▶ [TASK BRIEF]: From the line containing "SCANIA R450 (370, 642)" down to the last line of the material below, copy each line exactly and leave out the rest.

[[ SUPPLIED DATA open ]]

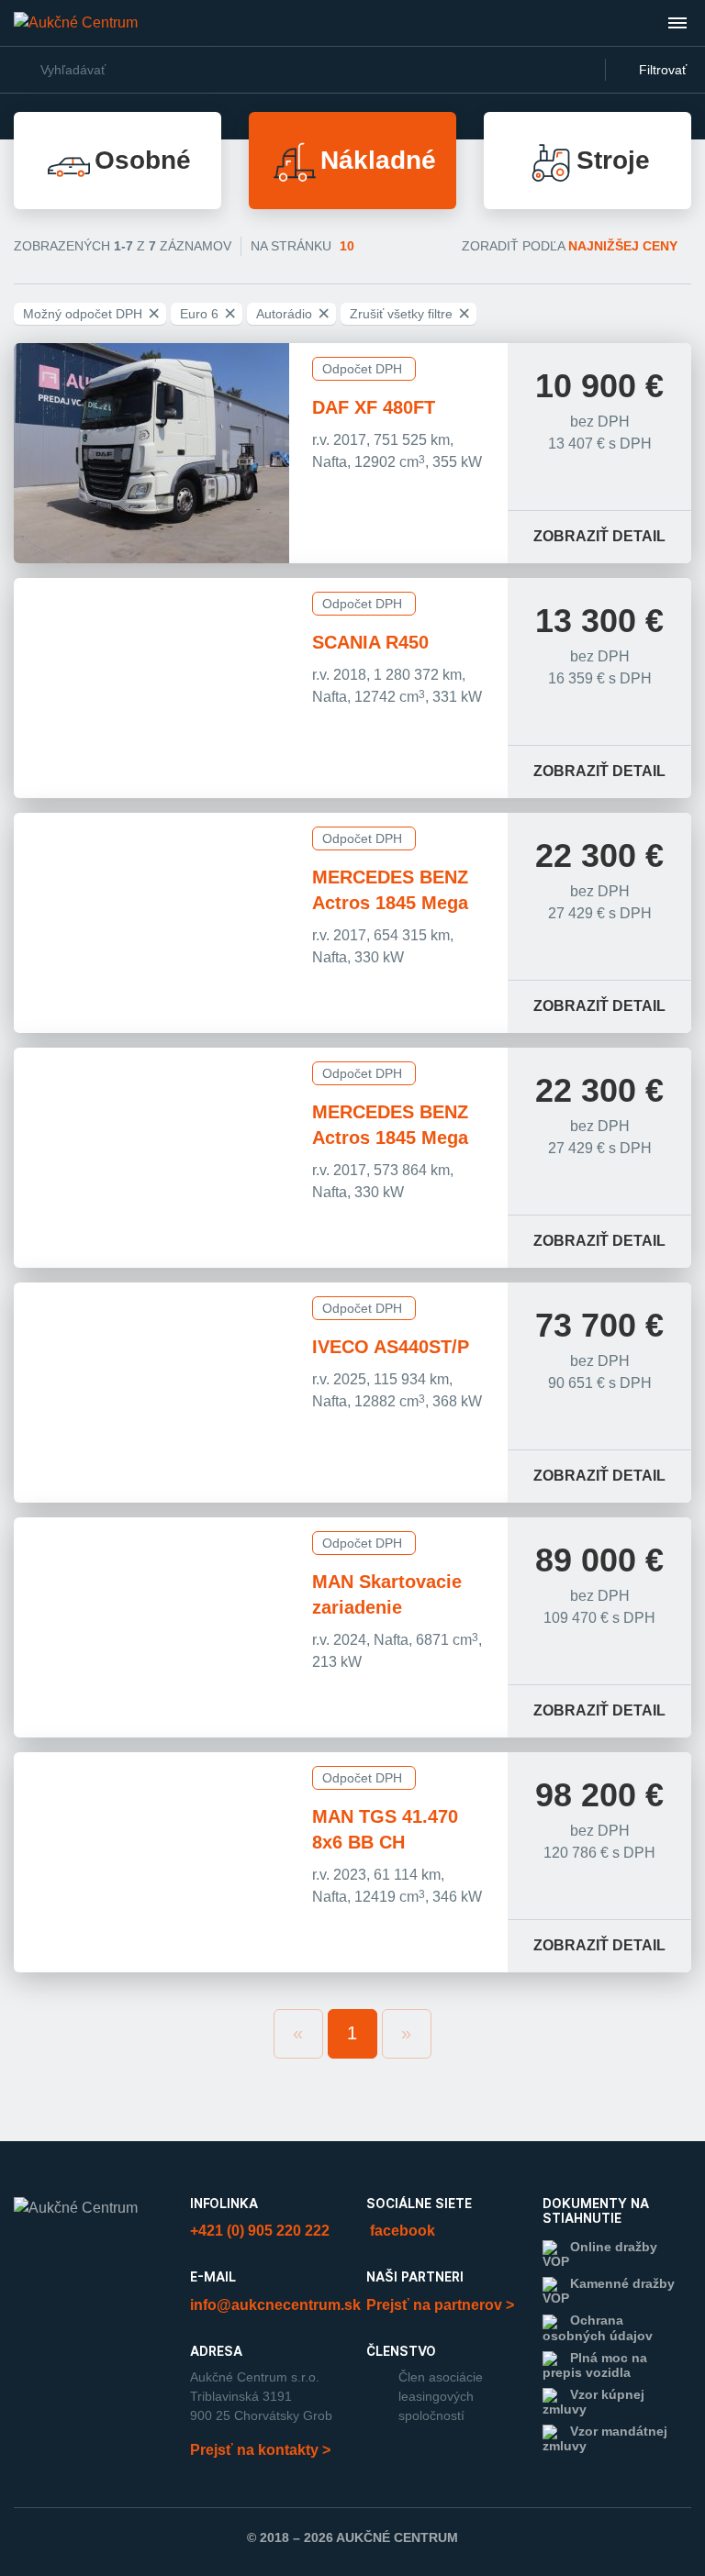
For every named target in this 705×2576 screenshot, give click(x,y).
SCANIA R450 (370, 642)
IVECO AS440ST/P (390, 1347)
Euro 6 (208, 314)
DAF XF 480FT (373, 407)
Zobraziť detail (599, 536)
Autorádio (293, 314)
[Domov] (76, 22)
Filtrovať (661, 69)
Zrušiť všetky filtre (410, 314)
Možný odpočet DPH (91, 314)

[[ SUPPLIED DATA closed ]]

▶ [RESPONSE AREA]:
SCANIA R450 (370, 642)
IVECO AS440ST/P (390, 1347)
Euro 6 (208, 314)
DAF XF 480FT (373, 407)
Zobraziť detail (599, 536)
Autorádio (293, 314)
[Domov] (76, 22)
Filtrovať (661, 69)
Zrušiť všetky filtre (410, 314)
Možný odpočet DPH (91, 314)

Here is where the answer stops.